Los reportes oficiales confirmaron un fallecimiento en Montenegro a causa de un accidente de tránsito por caída de árboles. De igual manera, los cuerpos de socorro auxiliaron a cinco personas heridas en las zonas de Novo Hamburgo y Osório. Los vientos extremos generados por el ciclón convirtieron escombros en proyectiles peligrosos y bloquearon importantes rutas viales. Las intensas granizadas repentinas complicaron aún más el tránsito terrestre en los tramos afectados.
Respuesta institucional e inspecciones tras los daños causados por el ciclón
Pese a que el sistema frontal avanza hacia el océano Atlántico, los organismos de protección civil no bajan la guardia. Varias cuadrillas de obreros e inspectores evalúan la estabilidad de las casas e intentan restablecer el fluido eléctrico. El impacto del ciclón obligó a movilizar recursos de emergencia hacia los sectores rurales golpeados por las precipitaciones. La prioridad gubernamental se centra en distribuir insumos básicos de forma rápida a cada familia perjudicada.

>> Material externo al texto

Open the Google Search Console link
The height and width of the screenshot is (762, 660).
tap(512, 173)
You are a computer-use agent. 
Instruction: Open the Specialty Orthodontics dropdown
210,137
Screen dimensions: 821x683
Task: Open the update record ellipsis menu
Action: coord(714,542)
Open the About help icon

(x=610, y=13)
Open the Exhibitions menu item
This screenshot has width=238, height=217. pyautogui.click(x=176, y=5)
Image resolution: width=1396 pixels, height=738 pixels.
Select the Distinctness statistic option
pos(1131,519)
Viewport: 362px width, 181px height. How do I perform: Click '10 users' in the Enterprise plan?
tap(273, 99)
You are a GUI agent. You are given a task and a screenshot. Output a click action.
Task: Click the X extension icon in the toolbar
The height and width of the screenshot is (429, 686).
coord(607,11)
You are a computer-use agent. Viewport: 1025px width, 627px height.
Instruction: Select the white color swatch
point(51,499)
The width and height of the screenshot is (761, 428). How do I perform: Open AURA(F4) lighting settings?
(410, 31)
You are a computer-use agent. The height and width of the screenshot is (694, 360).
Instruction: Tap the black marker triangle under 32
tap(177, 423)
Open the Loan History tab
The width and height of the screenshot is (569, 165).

Voceros comunales hicieron un llamado urgente para adaptar los planes de contingencia ante desastres ambientales en zonas periféricas. Las organizaciones locales recordaron que los sectores obreros sufren con mayor dureza la pérdida de sus bienes materiales. Por su parte, los bomberos y brigadistas trabajarán sin pausa en la remoción de escombros provocados por el ciclón. Las labores de despeje vial se mantendrán durante los próximos días para recuperar la normalidad.